The Pouty, Puffed-Out Charm Of 'The Gilded Age'
The latest period drama from the maker of 'Downton Abbey' is a visual confection, heavy on the splendid and the snooty
Julian Fellowes’ long-awaited new series is a gritty take on life in a council block in Luton. Just kidding! The Gilded Age is, obviously, a lavish period drama featuring beautiful frocks and heavy curtains and characters who say Dynasty-esque lines such as: “I may be a bastard, Mr Thorburn, but you are a fool, and of the two I think I know which I prefer. Good day to you, sir.”
It is set in 1880s New York, and chronicles the clash between old and new money. Made primarily for a US audience on HBO, its producers — who include Downton Abbey’s Gareth Neame — are at pains to remind viewers that this is from the Downton stable. The opening scenes take us below stairs to a flustered cook and a butler very similar to Downton’s Mr Carson.
Upstairs, the imperious Agnes van Rhijn (Christine Baranski) lives with her kindly sister, Ada (Cynthia Nixon). Agnes is appalled at the newcomers moving into the grand mansion across the street: robber baron George Russell and his hyper-ambitious wife, Bertha (Morgan Spector and Carrie Coon). Meanwhile, Agnes and Ada’s penniless Pennsylvanian niece, Marian, comes to live with them after her father dies.
Marian is played by Louisa Jacobson, who may have picked up some acting tips from her mother, Meryl Streep, and here makes a very strong television debut. Like us, Marian is a newcomer to this world, navigating its social mores. Agnes schools her on the class divide: “We only receive the ‘old’ people in this house. Not the new. Never the new. The old have been in charge since before the Revolution. They ruled justly until the new people invaded.”
It is handy to keep reminding oneself of this, because to 21st-century eyes there is little material difference between the new money Russells and everyone else.
They all have enormous houses and expensive attire. But there is a strict social code here, with which Fellowes is obsessed. I lost count of the times people namechecked “Mrs Astor” in breathless tones.
The show looks expensive, and if the exterior shots appear a little fake that is deliberate: this was Fifth Avenue in its earliest days, when shiny new houses were springing up as a showcase for conspicuous wealth.
The period will be familiar to anyone who knows their Henry James or Edith Wharton, and members of the cast — Nixon in particular — speak studiedly in the way that actors do in screen adaptations of those authors.
Will it be beloved, like Downton? No, because it lacks both that show’s warmth and humour. (Baranski is in a role closest to Dame Maggie Smith’s Dowager Countess, but gets none of those zinging one-liners.) Almost every character in Downton had likeable qualities, but that can be said of only a couple in The Gilded Age.

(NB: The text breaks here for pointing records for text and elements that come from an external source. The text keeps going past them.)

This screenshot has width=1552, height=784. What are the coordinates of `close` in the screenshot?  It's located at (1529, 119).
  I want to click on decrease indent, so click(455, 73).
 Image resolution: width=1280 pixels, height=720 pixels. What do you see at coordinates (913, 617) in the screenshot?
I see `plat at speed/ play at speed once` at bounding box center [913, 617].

At its centre is Bertha, who is not so much social climbing as hacking up the face of New York high society with crampons and an axe. She is fixated on breaking into the top ranks, shameless in pursuit of her aim.
Perhaps this will make her a heroine to US viewers, but the British don’t like people who try too hard.
And yet, granted a sneak preview of future episodes, I found myself quite absorbed in Bertha’s mission. The Gilded Age is by no means radical — looks-wise, it could have been produced at any time during the past 40 years, and the depiction of a black woman (Denee Benton) being welcomed into the van Rhijn household while encountering barely a hint of racism is a cop-out. Thank goodness then for Bertha, whose intensity fires up every scene she’s in.
The subject matter could have lent itself to something spikier. But Fellowes specialises in comfort television; one of his great skills is marshalling people and plots into one coherent, satisfying whole. By that measure, this is his best show since Downton.
The Gilded Age is available to watch on Neon.